Of special interest to me are the articles, and there are a number of them, in which the former OIRA officials all make the same point: The so-called independent regulatory agencies should be subject to the same OIRA review process as the executive branch agencies. In other words, the independent agencies should be subject to more presidential control than they are presently.
In my new book, A Call for a Radical New Communications Policy: Proposals for Free Market Reform, the Federal Communications Commission's status as an independent agency plays a significant role. In one chapter I recommend that Congress consider transferring the policymaking functions of the FCC, usually carried out through rulemaking proceedings, to the executive branch, while retaining the current multimember commission format for deciding adjudicatory matters.
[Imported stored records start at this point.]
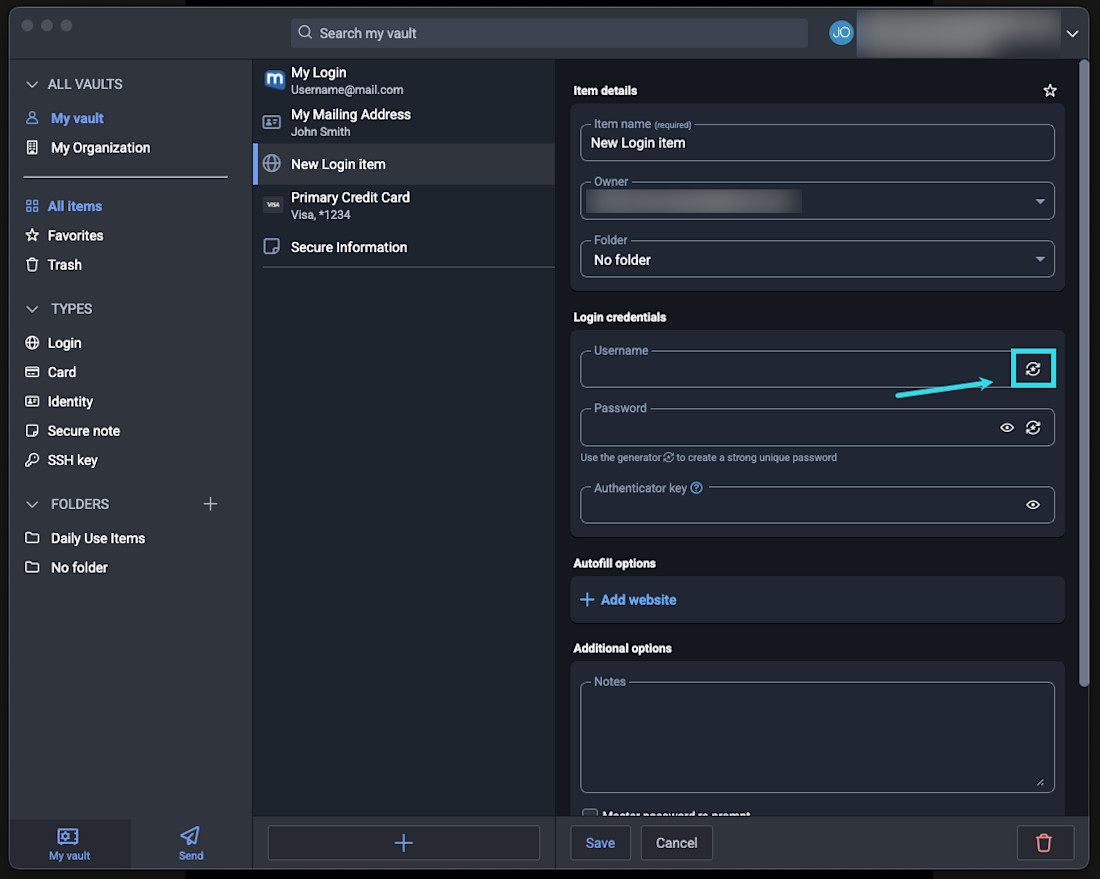Image resolution: width=1100 pixels, height=879 pixels.
Task: Click the add new item plus button
Action: 403,843
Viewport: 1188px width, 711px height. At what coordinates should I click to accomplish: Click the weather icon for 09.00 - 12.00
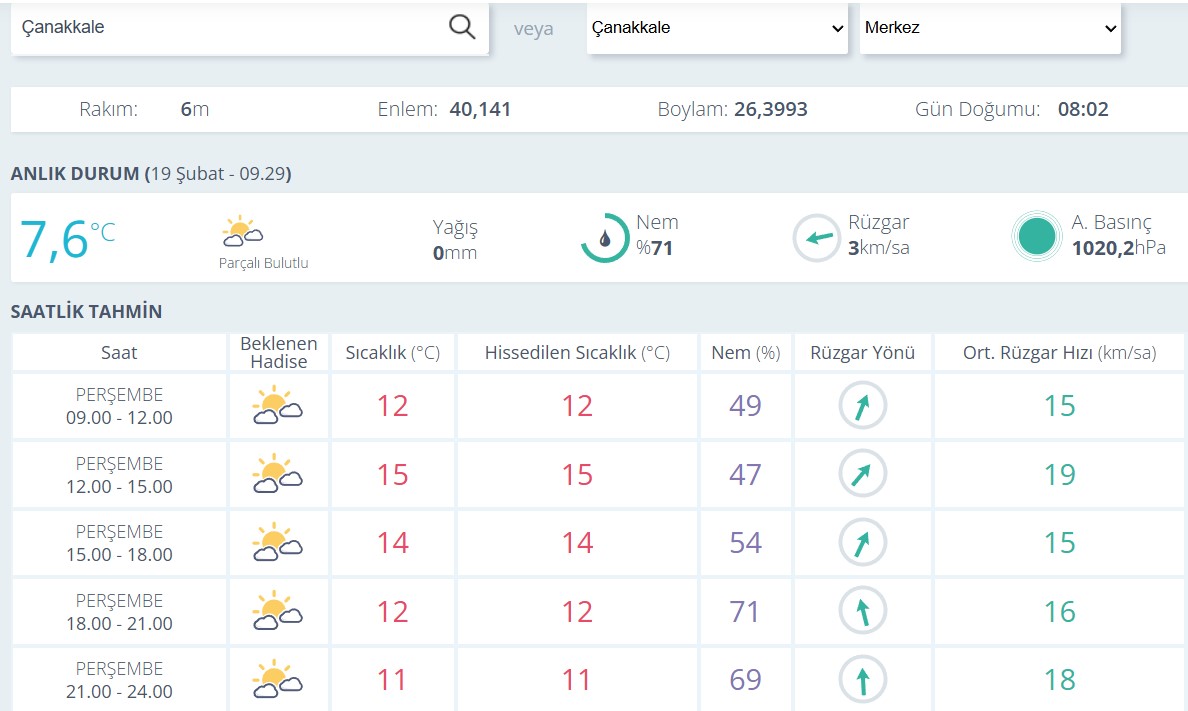tap(278, 406)
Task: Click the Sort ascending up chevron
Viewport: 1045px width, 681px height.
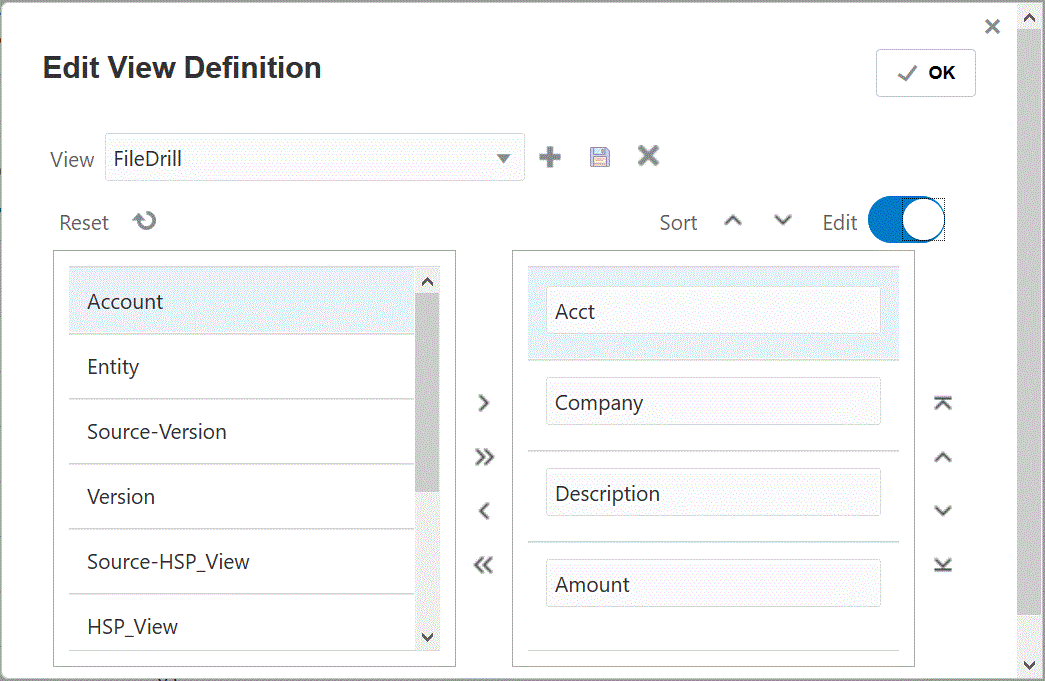Action: click(x=733, y=221)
Restructuring along these lines would give the President more control over policymaking functions, while continuing to insulate adjudicatory decisions from political control.
And in two other chapters I explain why, in the absence of a restructuring of the FCC along the lines I recommend, the agency should receive less Chevron deference upon judicial review than do executive agencies. I argue that the principal rationale of Chevron dictates this result. (By the way, so has Elena Kagan, when she was dean of Harvard Law School.)